The Tiny House Blog’s how-to writer, Andrew Odom, was recently interviewed about his future tiny home and his Tiny r(E)volution website on Eric Rochow’s GardenFork Radio podcast. The interview includes Andrew’s stance on the mortgage crisis and sustainability as well as decluttering and making space for a new baby. While Eric does not live in a tiny house, he does advocate what most tiny house fans are enthusiastic about: buying local, growing your own food, and living more simply. GardenFork covers everything from how to build a raised garden bed and make pizza to how to raise bees and replace a damaged fender on your car. Check out his video on how to safely use a chainsaw. It’s hilarious.
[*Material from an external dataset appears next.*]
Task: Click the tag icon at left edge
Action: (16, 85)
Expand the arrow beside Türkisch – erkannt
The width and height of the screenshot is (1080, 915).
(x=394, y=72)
GardenFork puts the fun back into chores. Eric’s unabridged and friendly style of presentation shows all aspects of a project, including the mistakes. Frozen hoop frames, seized chocolate, and getting whacked in the head by a homemade tomato cage all make the cut. Eric’s opinion is that done is better than perfect.

Eric is accompanied in his DIY projects by his tomato-stealing, ball-crazy, pond-swimming Labradors, and his “camera operator” spouse whose funny off camera comments are just as delightful as her husband’s on camera sangfroid.

The GardenFork name includes a TV show, a blog, a forum, the GardenFork Radio podcast, and the Real World Green videos.